-- What is required --
Take from the data every line in which the word "checkmark" is found.

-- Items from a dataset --
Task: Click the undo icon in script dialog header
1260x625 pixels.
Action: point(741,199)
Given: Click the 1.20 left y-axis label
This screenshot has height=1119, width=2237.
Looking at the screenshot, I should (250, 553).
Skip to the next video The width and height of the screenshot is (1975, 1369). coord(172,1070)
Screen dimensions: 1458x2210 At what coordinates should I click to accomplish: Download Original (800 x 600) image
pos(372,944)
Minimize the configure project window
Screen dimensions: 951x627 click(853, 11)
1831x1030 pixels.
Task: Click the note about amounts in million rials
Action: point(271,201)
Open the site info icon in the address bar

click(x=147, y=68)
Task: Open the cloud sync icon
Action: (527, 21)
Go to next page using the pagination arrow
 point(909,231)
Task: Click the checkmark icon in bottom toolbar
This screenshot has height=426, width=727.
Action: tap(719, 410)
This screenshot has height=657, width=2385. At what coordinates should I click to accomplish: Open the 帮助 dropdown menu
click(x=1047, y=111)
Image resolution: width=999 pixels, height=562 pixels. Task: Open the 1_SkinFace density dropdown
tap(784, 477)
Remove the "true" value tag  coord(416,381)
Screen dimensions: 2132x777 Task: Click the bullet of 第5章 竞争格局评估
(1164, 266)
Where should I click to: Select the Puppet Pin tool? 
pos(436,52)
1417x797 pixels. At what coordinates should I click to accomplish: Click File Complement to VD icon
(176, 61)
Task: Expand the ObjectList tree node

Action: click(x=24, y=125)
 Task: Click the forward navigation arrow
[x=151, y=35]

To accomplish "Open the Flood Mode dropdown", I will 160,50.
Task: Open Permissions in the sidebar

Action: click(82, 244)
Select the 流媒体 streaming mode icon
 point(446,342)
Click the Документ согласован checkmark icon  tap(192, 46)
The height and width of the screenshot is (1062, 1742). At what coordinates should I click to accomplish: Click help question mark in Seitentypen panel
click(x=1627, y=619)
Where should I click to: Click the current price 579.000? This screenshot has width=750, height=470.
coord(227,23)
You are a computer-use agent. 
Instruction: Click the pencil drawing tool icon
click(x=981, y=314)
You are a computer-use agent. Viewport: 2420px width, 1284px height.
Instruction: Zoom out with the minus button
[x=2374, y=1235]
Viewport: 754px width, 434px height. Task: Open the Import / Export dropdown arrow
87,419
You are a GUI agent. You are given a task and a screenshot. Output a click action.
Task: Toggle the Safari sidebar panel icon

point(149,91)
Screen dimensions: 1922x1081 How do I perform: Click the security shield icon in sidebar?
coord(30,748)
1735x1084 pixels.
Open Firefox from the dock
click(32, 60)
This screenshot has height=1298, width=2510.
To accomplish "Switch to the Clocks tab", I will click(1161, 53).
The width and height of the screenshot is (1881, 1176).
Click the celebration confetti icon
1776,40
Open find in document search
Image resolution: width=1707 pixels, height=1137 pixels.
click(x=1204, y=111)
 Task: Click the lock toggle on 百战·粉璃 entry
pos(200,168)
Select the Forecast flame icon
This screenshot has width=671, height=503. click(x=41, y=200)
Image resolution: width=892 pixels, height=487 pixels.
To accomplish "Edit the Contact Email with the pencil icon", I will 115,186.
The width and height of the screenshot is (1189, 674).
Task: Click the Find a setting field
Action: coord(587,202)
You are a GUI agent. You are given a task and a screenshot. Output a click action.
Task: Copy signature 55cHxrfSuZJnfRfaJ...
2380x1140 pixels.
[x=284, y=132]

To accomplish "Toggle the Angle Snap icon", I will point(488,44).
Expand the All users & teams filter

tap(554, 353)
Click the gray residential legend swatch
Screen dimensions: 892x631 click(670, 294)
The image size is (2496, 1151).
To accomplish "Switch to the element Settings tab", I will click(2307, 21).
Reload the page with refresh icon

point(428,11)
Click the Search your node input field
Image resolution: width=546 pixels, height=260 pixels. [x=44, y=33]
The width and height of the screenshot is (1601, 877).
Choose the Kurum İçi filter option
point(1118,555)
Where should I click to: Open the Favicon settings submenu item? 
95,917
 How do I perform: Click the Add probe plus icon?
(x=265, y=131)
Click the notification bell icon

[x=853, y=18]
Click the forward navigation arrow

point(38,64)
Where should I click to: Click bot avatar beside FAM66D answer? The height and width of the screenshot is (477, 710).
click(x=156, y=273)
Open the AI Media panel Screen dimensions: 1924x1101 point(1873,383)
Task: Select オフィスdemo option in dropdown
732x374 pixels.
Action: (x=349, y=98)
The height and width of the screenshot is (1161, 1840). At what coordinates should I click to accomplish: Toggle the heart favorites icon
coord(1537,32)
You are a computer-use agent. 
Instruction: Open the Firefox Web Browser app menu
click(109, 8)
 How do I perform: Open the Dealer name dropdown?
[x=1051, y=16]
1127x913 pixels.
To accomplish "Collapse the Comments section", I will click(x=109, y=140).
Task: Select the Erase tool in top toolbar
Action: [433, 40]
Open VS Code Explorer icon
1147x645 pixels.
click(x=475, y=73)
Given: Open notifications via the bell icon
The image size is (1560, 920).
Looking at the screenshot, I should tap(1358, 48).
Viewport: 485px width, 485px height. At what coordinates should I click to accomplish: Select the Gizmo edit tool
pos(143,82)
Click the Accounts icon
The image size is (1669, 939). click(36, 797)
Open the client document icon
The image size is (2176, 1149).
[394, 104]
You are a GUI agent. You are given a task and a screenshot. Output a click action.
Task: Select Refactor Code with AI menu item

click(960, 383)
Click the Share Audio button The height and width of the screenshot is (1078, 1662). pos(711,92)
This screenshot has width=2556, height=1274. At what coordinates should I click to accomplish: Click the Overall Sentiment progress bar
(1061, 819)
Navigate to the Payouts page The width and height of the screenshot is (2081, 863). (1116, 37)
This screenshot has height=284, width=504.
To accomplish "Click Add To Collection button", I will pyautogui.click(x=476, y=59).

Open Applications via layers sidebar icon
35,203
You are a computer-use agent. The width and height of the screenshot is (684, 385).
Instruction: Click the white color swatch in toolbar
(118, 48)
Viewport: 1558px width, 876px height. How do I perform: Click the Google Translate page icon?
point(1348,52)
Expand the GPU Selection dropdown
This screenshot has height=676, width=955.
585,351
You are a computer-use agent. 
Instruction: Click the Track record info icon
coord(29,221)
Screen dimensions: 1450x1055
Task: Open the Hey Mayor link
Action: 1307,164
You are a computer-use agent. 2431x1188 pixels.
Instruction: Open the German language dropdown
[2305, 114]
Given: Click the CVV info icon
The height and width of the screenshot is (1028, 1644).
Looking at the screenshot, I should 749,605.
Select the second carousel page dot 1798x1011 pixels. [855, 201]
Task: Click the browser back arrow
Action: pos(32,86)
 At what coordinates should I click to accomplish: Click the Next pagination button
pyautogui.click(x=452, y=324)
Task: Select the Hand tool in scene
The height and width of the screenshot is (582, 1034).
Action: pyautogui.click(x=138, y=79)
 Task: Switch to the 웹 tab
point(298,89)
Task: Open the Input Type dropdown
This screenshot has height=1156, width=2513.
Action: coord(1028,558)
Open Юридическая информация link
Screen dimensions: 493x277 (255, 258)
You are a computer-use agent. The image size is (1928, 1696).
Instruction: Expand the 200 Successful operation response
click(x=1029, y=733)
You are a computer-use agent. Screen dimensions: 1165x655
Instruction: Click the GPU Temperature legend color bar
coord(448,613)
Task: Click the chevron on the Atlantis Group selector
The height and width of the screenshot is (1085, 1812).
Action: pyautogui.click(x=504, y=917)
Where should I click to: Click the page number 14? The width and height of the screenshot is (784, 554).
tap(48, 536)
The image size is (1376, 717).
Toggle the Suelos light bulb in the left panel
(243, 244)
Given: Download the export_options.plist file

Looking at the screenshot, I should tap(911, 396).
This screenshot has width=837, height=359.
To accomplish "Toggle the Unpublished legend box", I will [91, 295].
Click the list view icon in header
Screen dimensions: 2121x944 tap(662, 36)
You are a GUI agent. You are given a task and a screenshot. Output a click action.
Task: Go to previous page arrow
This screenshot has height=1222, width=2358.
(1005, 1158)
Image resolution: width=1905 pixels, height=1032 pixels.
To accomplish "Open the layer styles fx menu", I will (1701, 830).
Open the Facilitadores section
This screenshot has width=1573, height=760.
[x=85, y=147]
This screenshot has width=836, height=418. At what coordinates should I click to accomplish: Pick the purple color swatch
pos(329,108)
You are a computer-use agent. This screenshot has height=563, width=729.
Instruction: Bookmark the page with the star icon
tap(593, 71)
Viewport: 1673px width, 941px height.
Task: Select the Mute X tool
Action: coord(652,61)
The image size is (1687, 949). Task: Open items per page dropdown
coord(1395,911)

-- Response to the task --
Task: Click the checkmark icon in bottom toolbar
Click the Документ согласован checkmark icon  tap(192, 46)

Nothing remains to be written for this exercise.